Extract the following records verbatim, from the line containing "Find the location" through the end of the records, both ends included, and leave the pictures out of your answer.
BEGIN SUPPLIED INFORMATION
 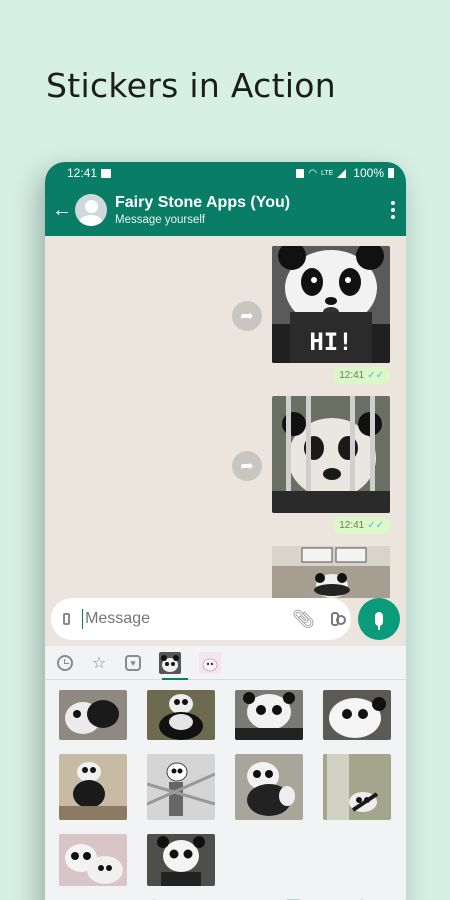 I want to click on text-caret, so click(x=83, y=619).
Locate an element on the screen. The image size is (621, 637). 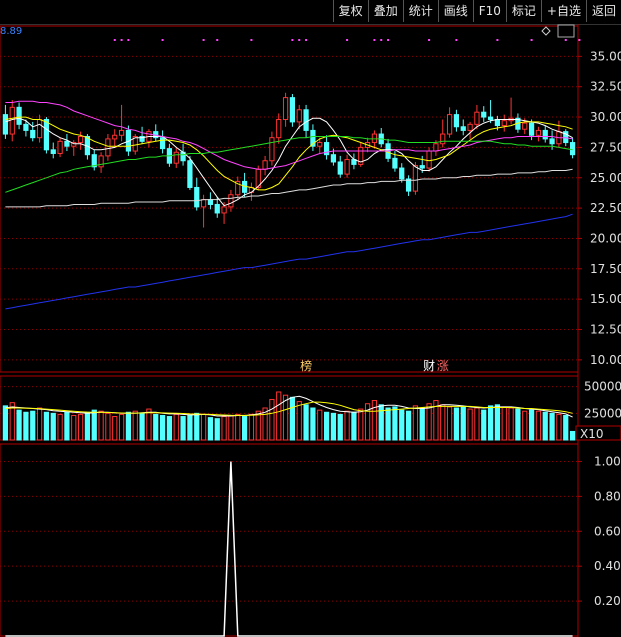
toolbar-button-overlay: 叠加 is located at coordinates (385, 11).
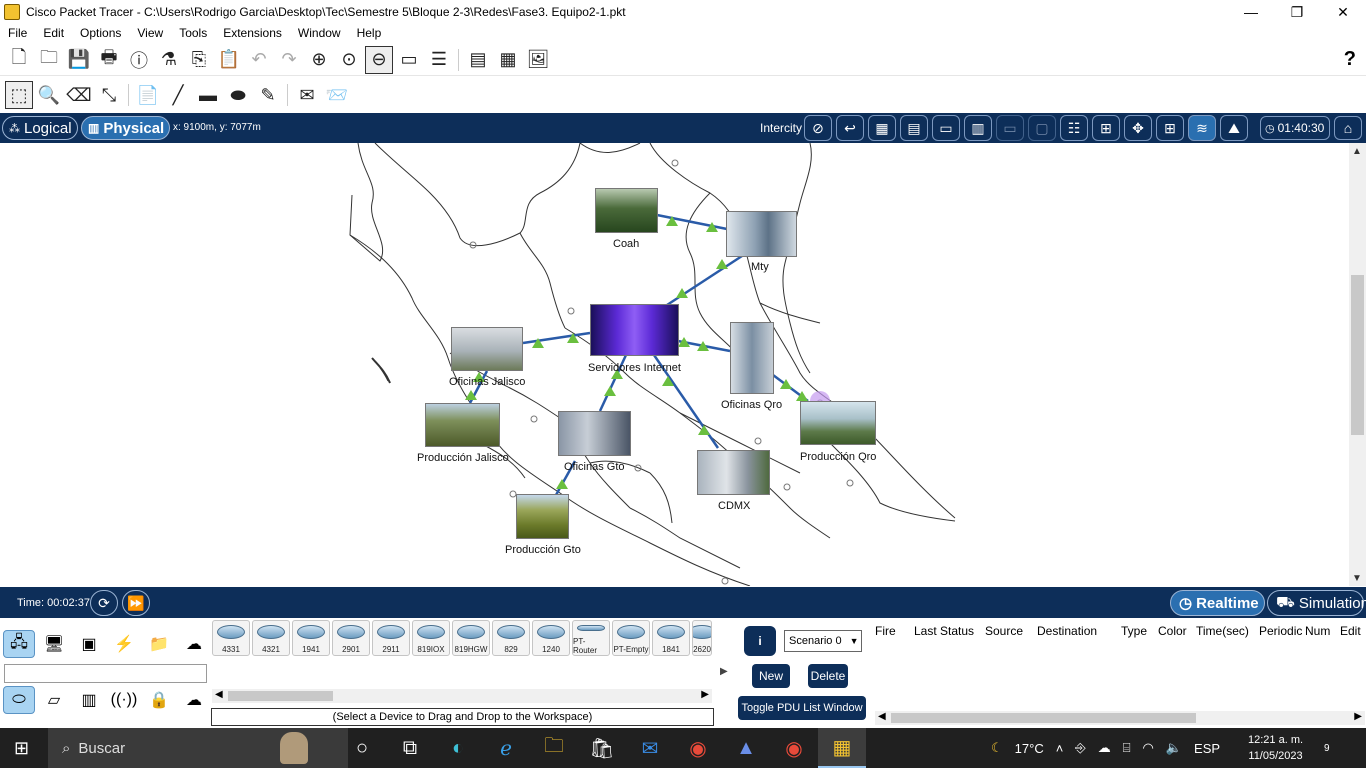 This screenshot has height=768, width=1366. What do you see at coordinates (1343, 12) in the screenshot?
I see `close-button: ✕` at bounding box center [1343, 12].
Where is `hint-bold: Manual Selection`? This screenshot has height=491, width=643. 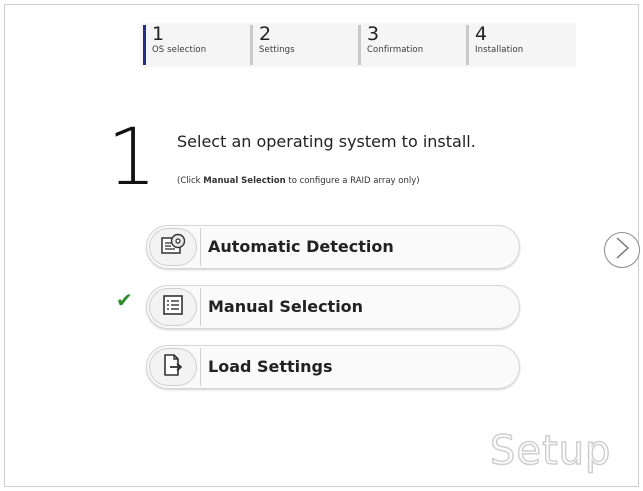
hint-bold: Manual Selection is located at coordinates (244, 181).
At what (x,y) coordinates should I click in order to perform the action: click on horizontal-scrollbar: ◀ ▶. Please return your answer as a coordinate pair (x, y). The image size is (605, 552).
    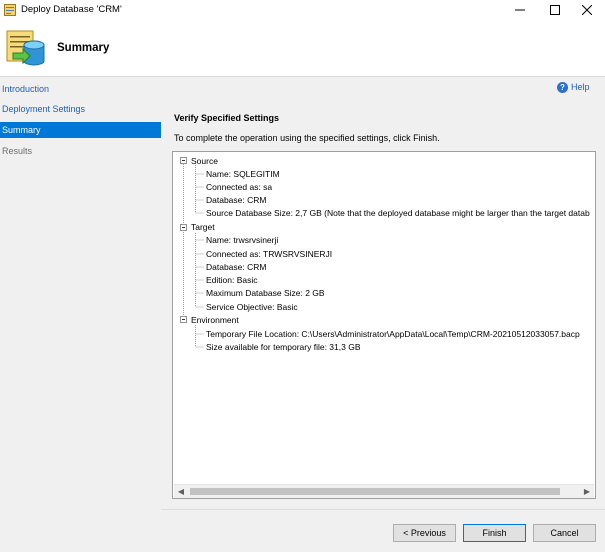
    Looking at the image, I should click on (384, 491).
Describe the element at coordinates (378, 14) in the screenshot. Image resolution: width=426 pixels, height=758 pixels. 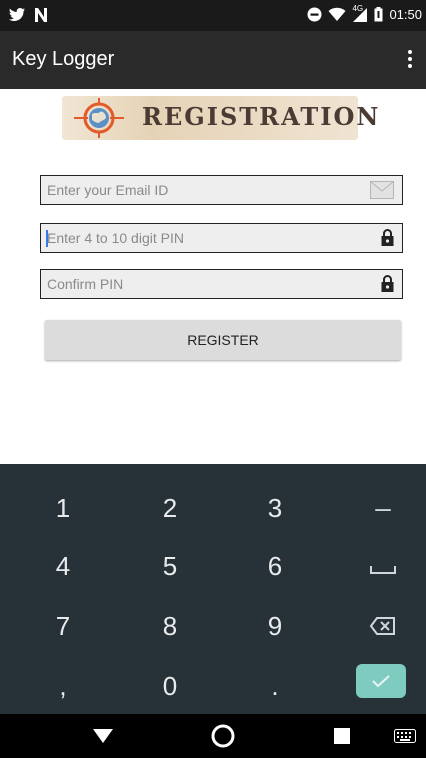
I see `battery-icon` at that location.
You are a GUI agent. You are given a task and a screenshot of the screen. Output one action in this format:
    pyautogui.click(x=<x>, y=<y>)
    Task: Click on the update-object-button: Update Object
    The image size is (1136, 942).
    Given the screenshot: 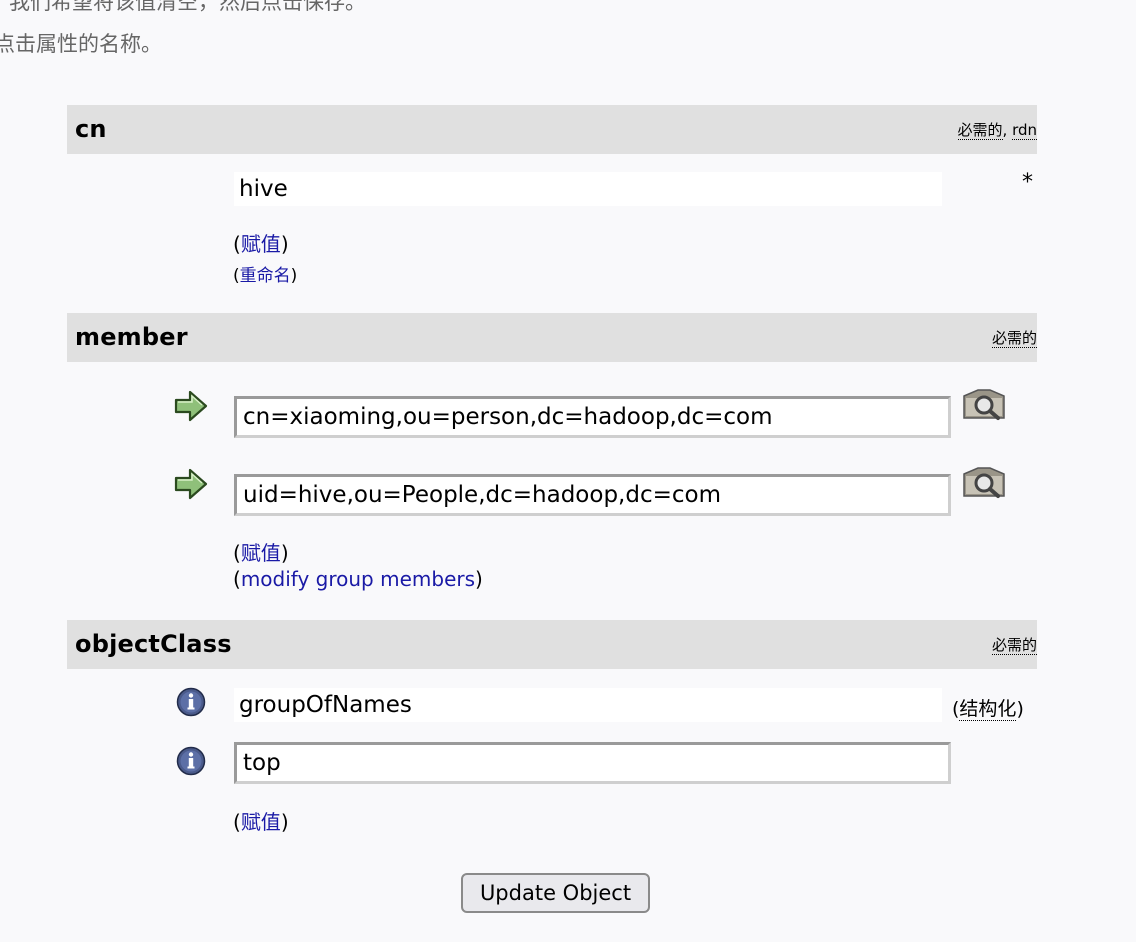 What is the action you would take?
    pyautogui.click(x=556, y=893)
    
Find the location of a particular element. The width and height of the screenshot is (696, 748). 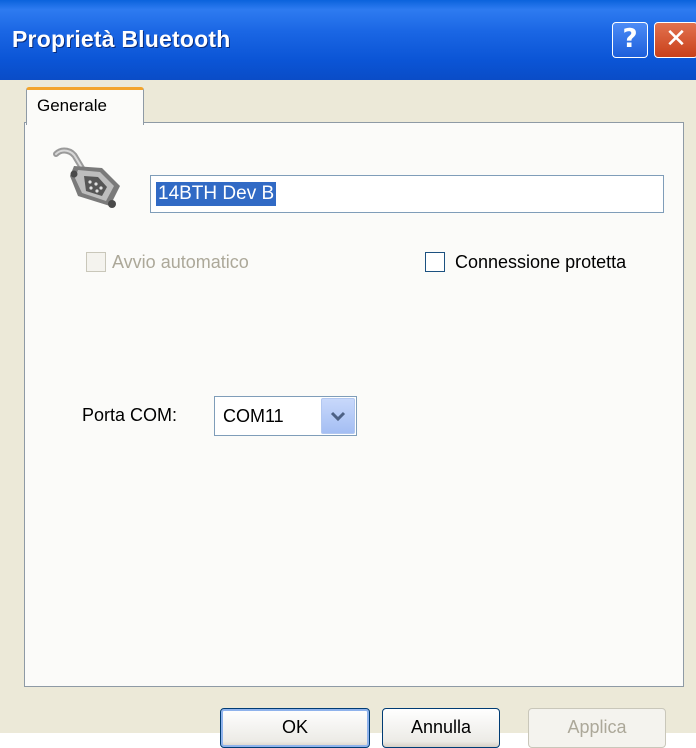

dropdown-button is located at coordinates (338, 416).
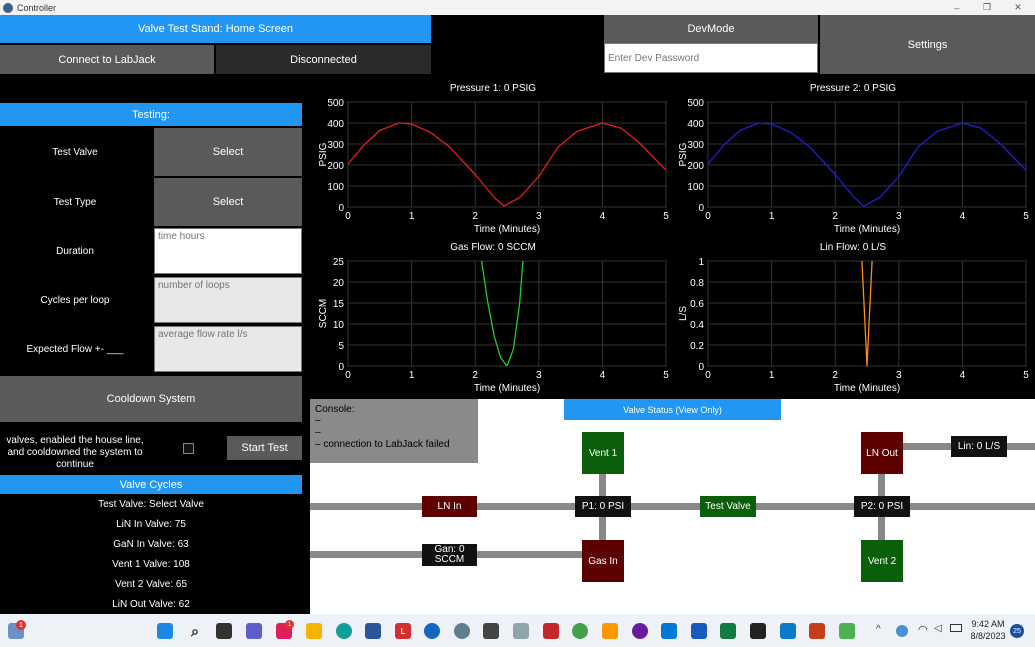  What do you see at coordinates (195, 631) in the screenshot?
I see `search-icon: ⌕` at bounding box center [195, 631].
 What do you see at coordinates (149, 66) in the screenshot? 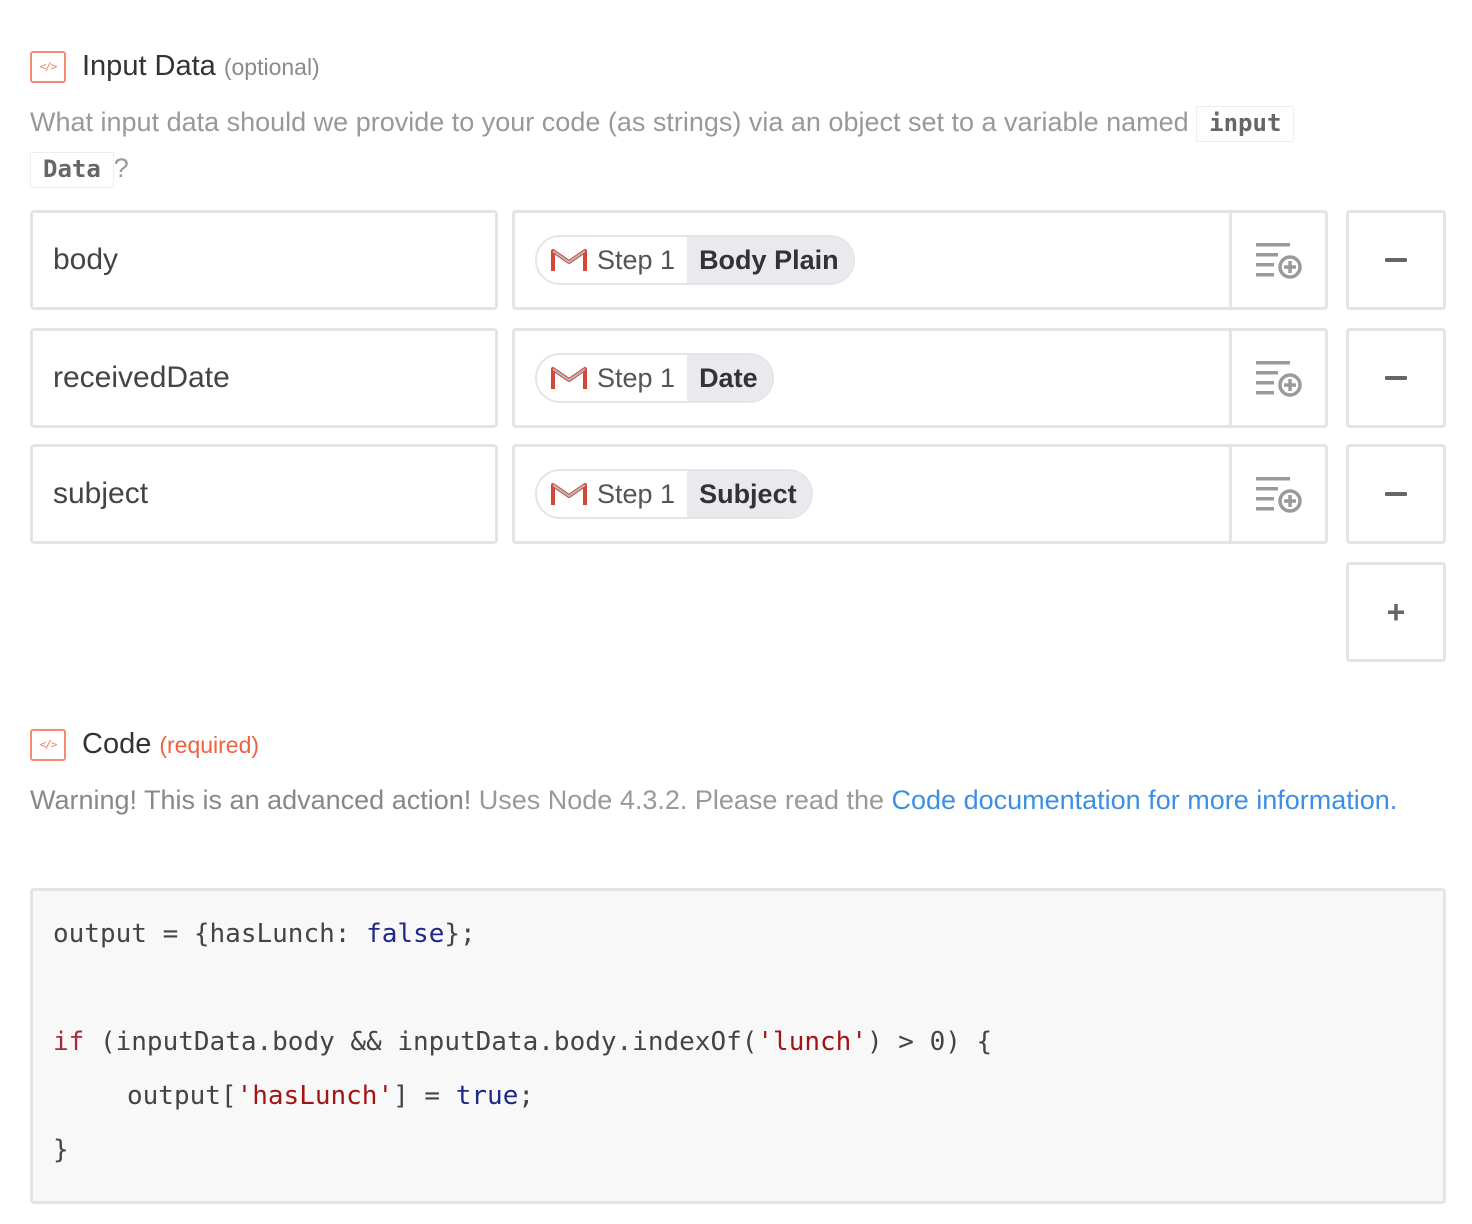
END SUPPLIED INFORMATION
* ANSWER TO THE EXERCISE
Find the location of a particular element. The width and height of the screenshot is (696, 748). 

dropdown-button is located at coordinates (338, 416).
  What do you see at coordinates (195, 631) in the screenshot?
I see `search-icon: ⌕` at bounding box center [195, 631].
 What do you see at coordinates (149, 66) in the screenshot? 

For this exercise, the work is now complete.